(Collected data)
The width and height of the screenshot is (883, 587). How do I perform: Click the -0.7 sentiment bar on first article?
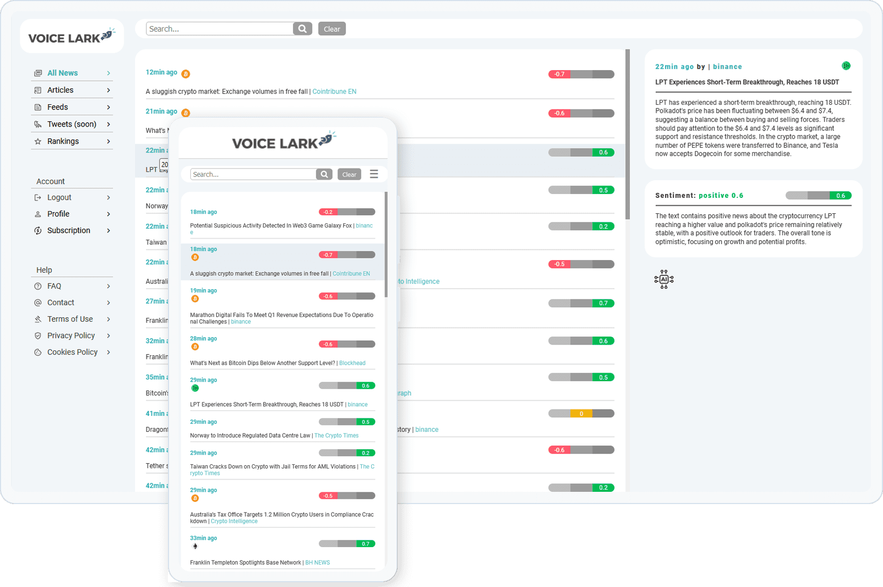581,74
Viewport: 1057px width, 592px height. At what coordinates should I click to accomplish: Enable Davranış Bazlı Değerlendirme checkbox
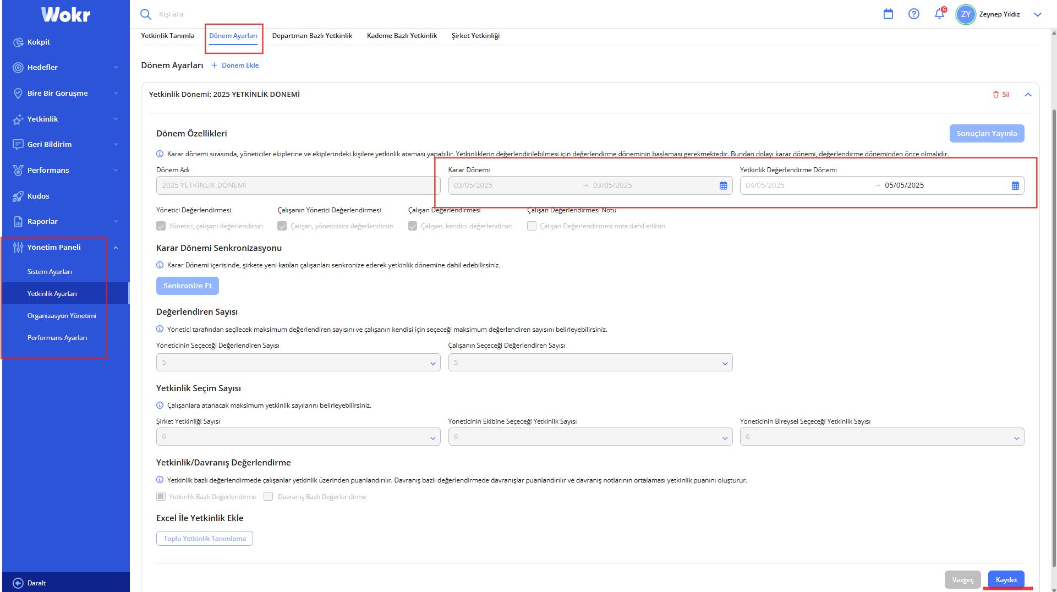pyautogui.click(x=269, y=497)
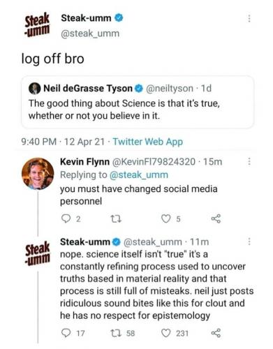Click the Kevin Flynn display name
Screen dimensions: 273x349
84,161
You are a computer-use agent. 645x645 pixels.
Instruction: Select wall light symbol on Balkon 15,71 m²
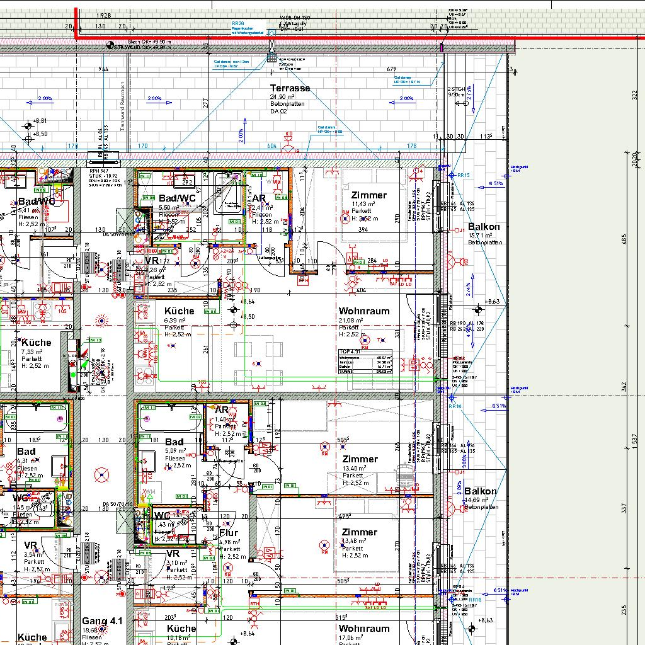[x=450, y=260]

» **Exercise details**
Repeat, exactly and in full, all records above, but include no pictures.

» **Solved problem**
The width and height of the screenshot is (883, 587). How do I perform: Click the -0.7 sentiment bar on first article?
581,74
Viewport: 1057px width, 592px height. At what coordinates should I click to accomplish: Enable Davranış Bazlı Değerlendirme checkbox
pyautogui.click(x=269, y=497)
Click the Kevin Flynn display name
Screen dimensions: 273x349
84,161
You are a computer-use agent. 645x645 pixels.
Instruction: Select wall light symbol on Balkon 15,71 m²
[x=450, y=260]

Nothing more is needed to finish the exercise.